BEGIN Entries shown

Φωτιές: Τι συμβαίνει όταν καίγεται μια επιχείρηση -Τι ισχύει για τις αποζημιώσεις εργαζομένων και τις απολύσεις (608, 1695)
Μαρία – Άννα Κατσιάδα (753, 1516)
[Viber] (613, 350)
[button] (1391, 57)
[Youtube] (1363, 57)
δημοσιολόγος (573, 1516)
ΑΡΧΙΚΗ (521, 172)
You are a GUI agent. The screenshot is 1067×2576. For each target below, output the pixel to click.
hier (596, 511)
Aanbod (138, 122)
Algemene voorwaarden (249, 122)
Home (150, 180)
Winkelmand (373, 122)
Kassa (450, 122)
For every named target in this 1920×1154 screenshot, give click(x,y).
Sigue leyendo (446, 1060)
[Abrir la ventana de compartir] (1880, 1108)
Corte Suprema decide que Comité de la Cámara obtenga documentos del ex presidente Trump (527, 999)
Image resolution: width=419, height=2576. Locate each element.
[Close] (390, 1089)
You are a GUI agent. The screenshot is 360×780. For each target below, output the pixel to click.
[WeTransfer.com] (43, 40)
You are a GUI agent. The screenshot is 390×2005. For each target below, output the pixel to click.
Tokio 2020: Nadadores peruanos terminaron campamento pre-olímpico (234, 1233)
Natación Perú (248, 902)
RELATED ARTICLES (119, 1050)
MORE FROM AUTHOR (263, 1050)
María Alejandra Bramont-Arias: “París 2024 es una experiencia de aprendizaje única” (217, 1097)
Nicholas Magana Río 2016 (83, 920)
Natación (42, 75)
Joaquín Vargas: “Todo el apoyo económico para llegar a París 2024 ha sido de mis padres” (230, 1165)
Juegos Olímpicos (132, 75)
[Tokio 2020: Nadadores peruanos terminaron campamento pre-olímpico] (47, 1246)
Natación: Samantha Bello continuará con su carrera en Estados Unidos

END Entries shown

--- Exercise ---
The response should be the listing above, limited to the lines between the one holding "You are a GUI agent. The screenshot is 1067×2576." and the one holding "Sigue leyendo (446, 1060)", inclusive, reproduced exactly.

--- Exercise solution ---
You are a GUI agent. The screenshot is 1067×2576. For each target below, output the pixel to click.
hier (596, 511)
Aanbod (138, 122)
Algemene voorwaarden (249, 122)
Home (150, 180)
Winkelmand (373, 122)
Kassa (450, 122)
For every named target in this 1920×1154 screenshot, give click(x,y).
Sigue leyendo (446, 1060)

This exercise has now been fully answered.